# TASK OBJECTIVE
Print the data exactly as it appears, keeping every word.

** DATASET RECORDS follows **

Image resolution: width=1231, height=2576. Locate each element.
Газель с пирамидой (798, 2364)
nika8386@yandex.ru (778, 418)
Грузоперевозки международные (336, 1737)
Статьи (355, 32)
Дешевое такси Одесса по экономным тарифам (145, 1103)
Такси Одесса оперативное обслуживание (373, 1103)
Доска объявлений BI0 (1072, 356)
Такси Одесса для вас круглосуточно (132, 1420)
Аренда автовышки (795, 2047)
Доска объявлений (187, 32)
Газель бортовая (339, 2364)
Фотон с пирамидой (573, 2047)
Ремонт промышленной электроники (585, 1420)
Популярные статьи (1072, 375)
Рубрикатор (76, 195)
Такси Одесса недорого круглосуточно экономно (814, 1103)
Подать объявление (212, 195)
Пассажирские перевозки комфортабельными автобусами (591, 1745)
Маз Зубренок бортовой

** End of DATASET RECORDS **

# YOUR SOLUTION
Image resolution: width=1231, height=2576. Locate each element.
Газель с пирамидой (798, 2364)
nika8386@yandex.ru (778, 418)
Грузоперевозки международные (336, 1737)
Статьи (355, 32)
Дешевое такси Одесса по экономным тарифам (145, 1103)
Такси Одесса оперативное обслуживание (373, 1103)
Доска объявлений BI0 (1072, 356)
Такси Одесса для вас круглосуточно (132, 1420)
Аренда автовышки (795, 2047)
Доска объявлений (187, 32)
Газель бортовая (339, 2364)
Фотон с пирамидой (573, 2047)
Ремонт промышленной электроники (585, 1420)
Популярные статьи (1072, 375)
Рубрикатор (76, 195)
Такси Одесса недорого круглосуточно экономно (814, 1103)
Подать объявление (212, 195)
Пассажирские перевозки комфортабельными автобусами (591, 1745)
Маз Зубренок бортовой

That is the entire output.